Standing there with a hand on his hip, he feels like the next seconds stretch out forever—though he’s for once not afraid of second guessing himself because the doctor didn’t even flinch at the words “asking me out”. But wealthy men can be prideful, and he thinks the Doctor may be the kind of person to talk him down about how wrong he is just to spite him.
God I hope not; if he tries, that’ll change my answer to a resounding no.
“Alright then,” Doctor Lecter says, and what the hell—is he actually smiling?
“You better take those damned glasses, you already spent more than I make in a month. It’d physically pain me to take your credit card behind the counter again.”
Doctor Lecter steps closer to him, and the way he’s the slightest bit taller than Will should make him feel boxed in (they’re way past the casual-conversation space and into a more intimate bubble of proximity that Will thinks he’d like to test out much more in the future), though the blatant attempt to intimidate honestly makes him feel more like pushing back than shrinking away, which is actually a good thing.
Can’t be with someone unless you feel confident they can take whatever you dole out and vice versa.
“I’ll pick up the bill at dinner then.”
“Who said anything about dinner? Breakfast, I pick the place. You pay for you, I pay for me.

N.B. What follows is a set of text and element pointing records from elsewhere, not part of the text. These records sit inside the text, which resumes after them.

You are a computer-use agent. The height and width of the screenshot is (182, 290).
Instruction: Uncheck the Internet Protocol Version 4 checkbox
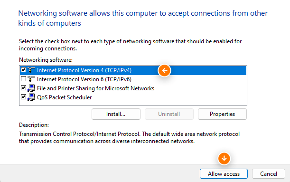[23, 70]
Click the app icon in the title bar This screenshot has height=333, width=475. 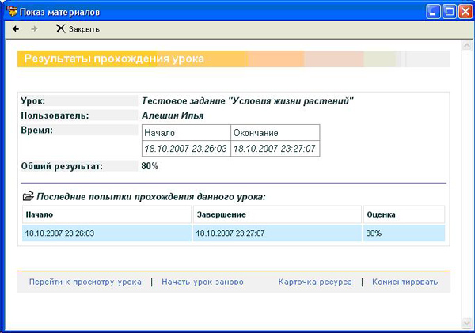(12, 12)
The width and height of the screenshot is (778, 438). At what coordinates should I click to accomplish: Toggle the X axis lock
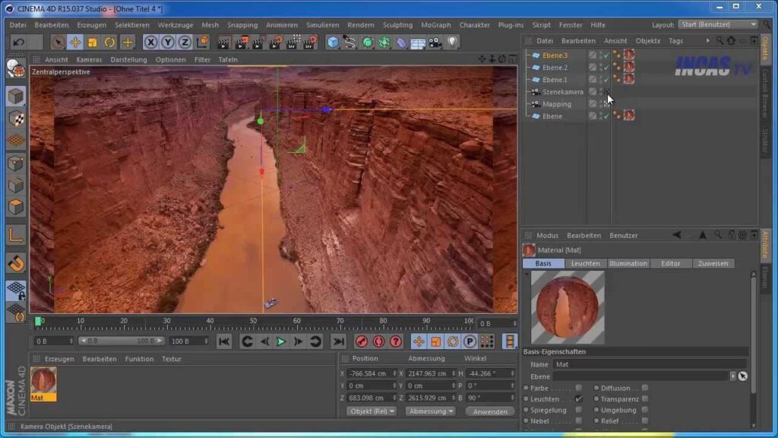pos(150,43)
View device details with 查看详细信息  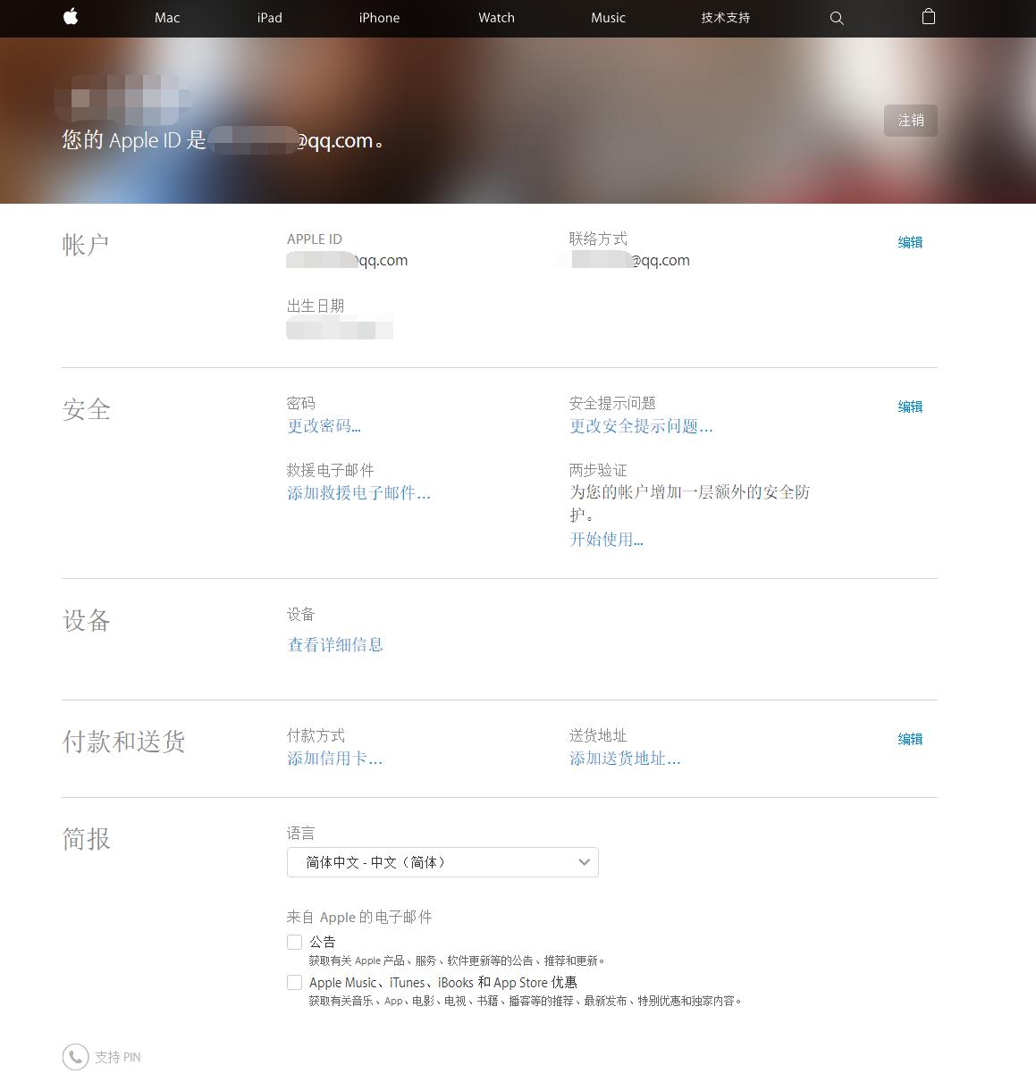click(335, 644)
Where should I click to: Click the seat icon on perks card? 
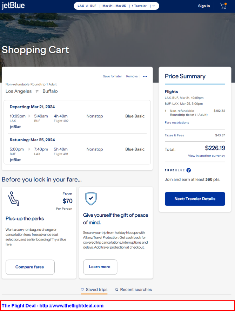[13, 198]
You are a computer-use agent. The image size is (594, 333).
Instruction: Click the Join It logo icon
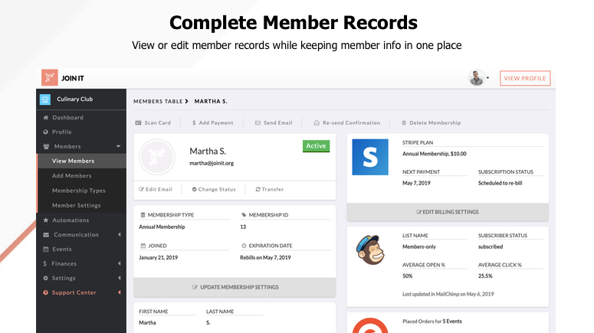[x=49, y=78]
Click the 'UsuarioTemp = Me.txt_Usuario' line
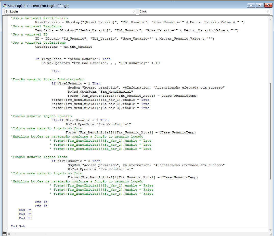Viewport: 274px width, 236px height. (64, 47)
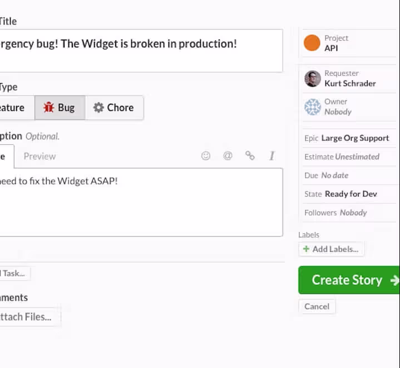The height and width of the screenshot is (368, 400).
Task: Click into the story Title field
Action: pyautogui.click(x=141, y=51)
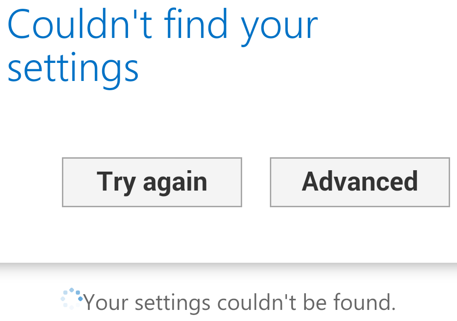Tap the spinner beside the status message

(72, 299)
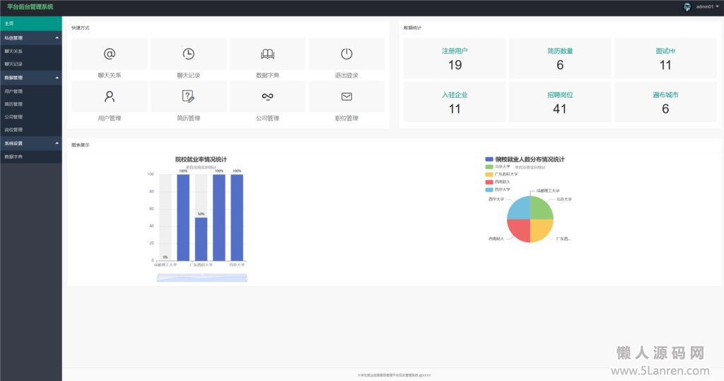Open the admin01 user dropdown
Viewport: 724px width, 381px height.
704,6
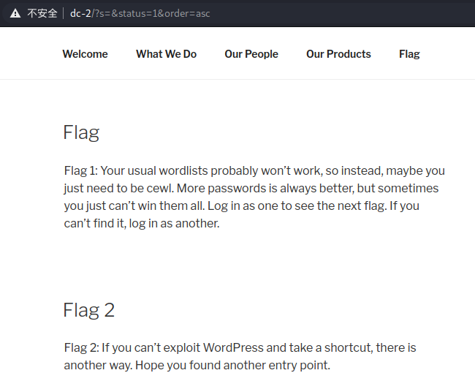Click the word shortcut in Flag 2 paragraph
The width and height of the screenshot is (475, 392).
(348, 347)
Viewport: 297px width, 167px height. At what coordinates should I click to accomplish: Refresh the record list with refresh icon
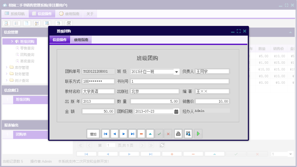pos(162,145)
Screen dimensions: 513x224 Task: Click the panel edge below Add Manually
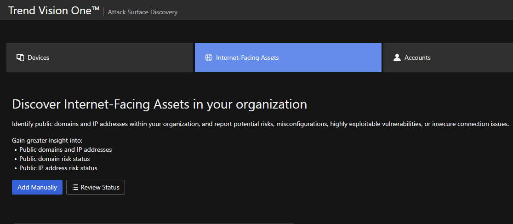click(x=152, y=223)
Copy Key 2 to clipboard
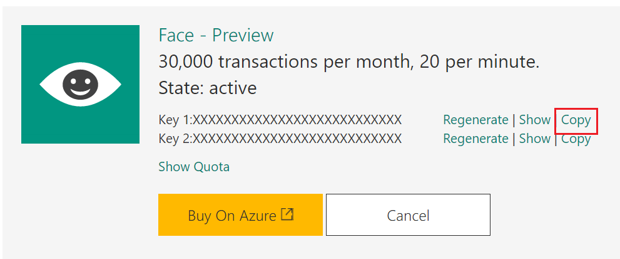This screenshot has height=259, width=620. (x=576, y=139)
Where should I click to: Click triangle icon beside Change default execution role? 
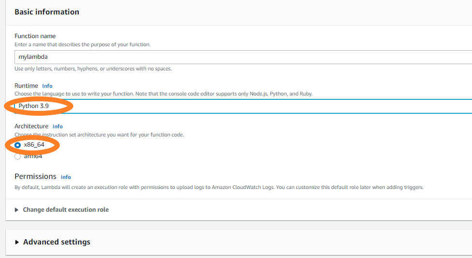(x=17, y=210)
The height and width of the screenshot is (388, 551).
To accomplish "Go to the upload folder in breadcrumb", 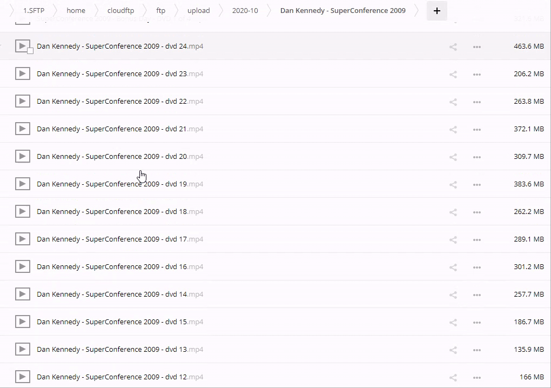I will (x=198, y=10).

You like pancakes?”
Will grins. “Pancakes it is, then.”
Doctor Lecter—and Will should think about calling him Hannibal, now, shouldn’t he?—clenches his jaw, and Will decides he’s being too mean (as if he wouldn’t let the poor Doctor kiss him or whatever he wanted to do, right here, right now), reaches out to smooth the doctor’s lapel like they’re some old married couple already and he’s apologizing for snapping.
“Don’t worry, hun, me being terrifying is gonna be a funny story to tell the kids someday,” he says, and smiles to himself with a ducked head as Doctor Lecter snakes an arm around his waist.
“I’m not thinking that far ahead, Will,” he says, voice low and rough and belying his words.
“Course you are,” Will says. “You were practically shakin’ in your shoes waitin’ to ask me out. Which is sweet, but let’s just see about breakfast first.”